Page MenuHomePhabricator

Audit/Assess meta monitoring strategy
Open, MediumPublic

Description

The current (Oct 2022) thinking for meta-monitoring (tools that check over the tools) is to evaluate and then select an external vendor. To ease the selection, avoid too much lock-in, and keep things simple, I (Filippo) have suggested the following:

  • In this context, "external monitoring" is considered meta-monitoring of functionality/availability of alerting and metrics systems (i.e. icinga, alertmanager, prometheus, graphite).
  • We want to keep the external "surface" to be checked to a minimum, to this end we'll be exposing one/multiple endpoints to be checked.
  • Said endpoints are deployed to production and contain the logic to perform sanity/availability checking (e.g. reach out to icinga, etc). This way we're sidestepping the whole issue on deploying code/complex logic outside of production, and the vendor logic is limited to an HTTP request.
  • The vendor checks said endpoints and alerts SRE if something goes wrong (e.g. error status, unreachability)

Endpoints have been configured within the task T397003: Configure a prometheus dead man's snitch alert.
HetrixTools is the external monitoring tool identified to query these endpoints.

All that said, the vendor must be able to (at least):

  • Perform HTTP request from one/multiple locations
  • Alert if said requests fail (e.g. one/two in a row, and/or if multiple locations fail)
  • Be able to send alerts to Splunk Oncall using the API (--> it supports also pager duty)
  • Provide an authenticated API to downtime/silence alerts. We'll use this API to silence alerts during expected maintenance periods (--> API provided, but the functionality on the WMF side still needs to be implemented.)
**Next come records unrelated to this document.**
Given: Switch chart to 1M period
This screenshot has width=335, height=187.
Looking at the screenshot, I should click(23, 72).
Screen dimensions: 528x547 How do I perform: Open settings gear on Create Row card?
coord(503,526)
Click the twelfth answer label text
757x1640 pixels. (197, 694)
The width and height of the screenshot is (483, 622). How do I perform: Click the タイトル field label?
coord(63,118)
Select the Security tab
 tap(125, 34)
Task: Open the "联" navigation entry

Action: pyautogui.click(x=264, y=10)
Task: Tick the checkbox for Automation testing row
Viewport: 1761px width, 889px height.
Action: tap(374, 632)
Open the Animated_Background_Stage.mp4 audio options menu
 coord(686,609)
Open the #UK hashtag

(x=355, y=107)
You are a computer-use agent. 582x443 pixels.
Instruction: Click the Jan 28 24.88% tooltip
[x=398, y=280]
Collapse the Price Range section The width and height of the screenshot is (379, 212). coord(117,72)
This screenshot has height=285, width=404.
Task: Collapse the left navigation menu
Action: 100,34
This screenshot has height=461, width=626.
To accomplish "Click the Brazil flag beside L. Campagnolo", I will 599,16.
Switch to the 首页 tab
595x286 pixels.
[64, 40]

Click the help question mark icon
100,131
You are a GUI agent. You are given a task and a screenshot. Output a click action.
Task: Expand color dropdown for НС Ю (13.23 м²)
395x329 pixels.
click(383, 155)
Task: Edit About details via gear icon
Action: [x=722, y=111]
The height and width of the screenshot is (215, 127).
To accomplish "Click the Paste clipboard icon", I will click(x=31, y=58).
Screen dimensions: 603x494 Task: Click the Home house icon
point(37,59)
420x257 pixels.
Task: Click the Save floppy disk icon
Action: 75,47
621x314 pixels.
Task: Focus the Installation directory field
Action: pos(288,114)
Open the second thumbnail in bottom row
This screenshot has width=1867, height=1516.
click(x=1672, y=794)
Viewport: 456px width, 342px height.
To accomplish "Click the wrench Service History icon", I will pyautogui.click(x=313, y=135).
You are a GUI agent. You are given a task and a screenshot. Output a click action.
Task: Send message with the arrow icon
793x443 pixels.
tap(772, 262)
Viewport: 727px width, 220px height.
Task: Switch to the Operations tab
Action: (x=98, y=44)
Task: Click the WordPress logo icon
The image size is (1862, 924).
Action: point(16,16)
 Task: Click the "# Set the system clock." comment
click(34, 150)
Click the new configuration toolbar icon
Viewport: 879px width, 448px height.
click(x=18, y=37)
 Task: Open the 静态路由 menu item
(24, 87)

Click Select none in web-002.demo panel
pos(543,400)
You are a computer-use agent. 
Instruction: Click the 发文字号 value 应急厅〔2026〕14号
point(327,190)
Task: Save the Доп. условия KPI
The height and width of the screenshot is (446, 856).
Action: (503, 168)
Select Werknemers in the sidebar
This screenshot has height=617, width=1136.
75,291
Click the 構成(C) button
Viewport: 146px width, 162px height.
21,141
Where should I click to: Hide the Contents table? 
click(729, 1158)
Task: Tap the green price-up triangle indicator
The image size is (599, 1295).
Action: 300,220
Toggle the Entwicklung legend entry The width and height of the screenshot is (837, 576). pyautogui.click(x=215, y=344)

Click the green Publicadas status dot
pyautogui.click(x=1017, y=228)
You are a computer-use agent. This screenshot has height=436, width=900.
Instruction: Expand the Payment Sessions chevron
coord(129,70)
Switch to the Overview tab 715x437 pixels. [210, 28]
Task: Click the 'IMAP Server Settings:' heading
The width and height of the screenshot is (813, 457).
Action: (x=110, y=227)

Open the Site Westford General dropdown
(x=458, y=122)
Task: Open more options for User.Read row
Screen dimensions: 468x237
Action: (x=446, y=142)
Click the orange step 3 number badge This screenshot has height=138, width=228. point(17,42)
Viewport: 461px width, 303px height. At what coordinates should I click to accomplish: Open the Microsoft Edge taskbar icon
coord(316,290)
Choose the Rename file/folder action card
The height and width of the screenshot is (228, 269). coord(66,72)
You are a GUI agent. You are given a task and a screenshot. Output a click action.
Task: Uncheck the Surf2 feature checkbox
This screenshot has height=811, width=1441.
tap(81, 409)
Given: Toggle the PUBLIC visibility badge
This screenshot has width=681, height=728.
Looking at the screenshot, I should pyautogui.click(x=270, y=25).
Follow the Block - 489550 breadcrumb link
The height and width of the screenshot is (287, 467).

Those are the ideal requirements in my (Filippo's) opinion, however we could get away with even a smaller set of requirements:

  • Perform HTTP request from one (or ideally multiple) locations
  • Alert if said requests fail (e.g. one/two in a row, and/or if multiple locations fail at the same time)
  • Send emails towards Splunk Oncall using the API (emails would be acceptable but less preferred)
  • We'll handle silencing by setting the related "routing key" to maintenance mode via the Splunk Oncall API instead

Event Timeline

lmata moved this task from Up next to In progress on the SRE Observability (FY2022/2023-Q2) board.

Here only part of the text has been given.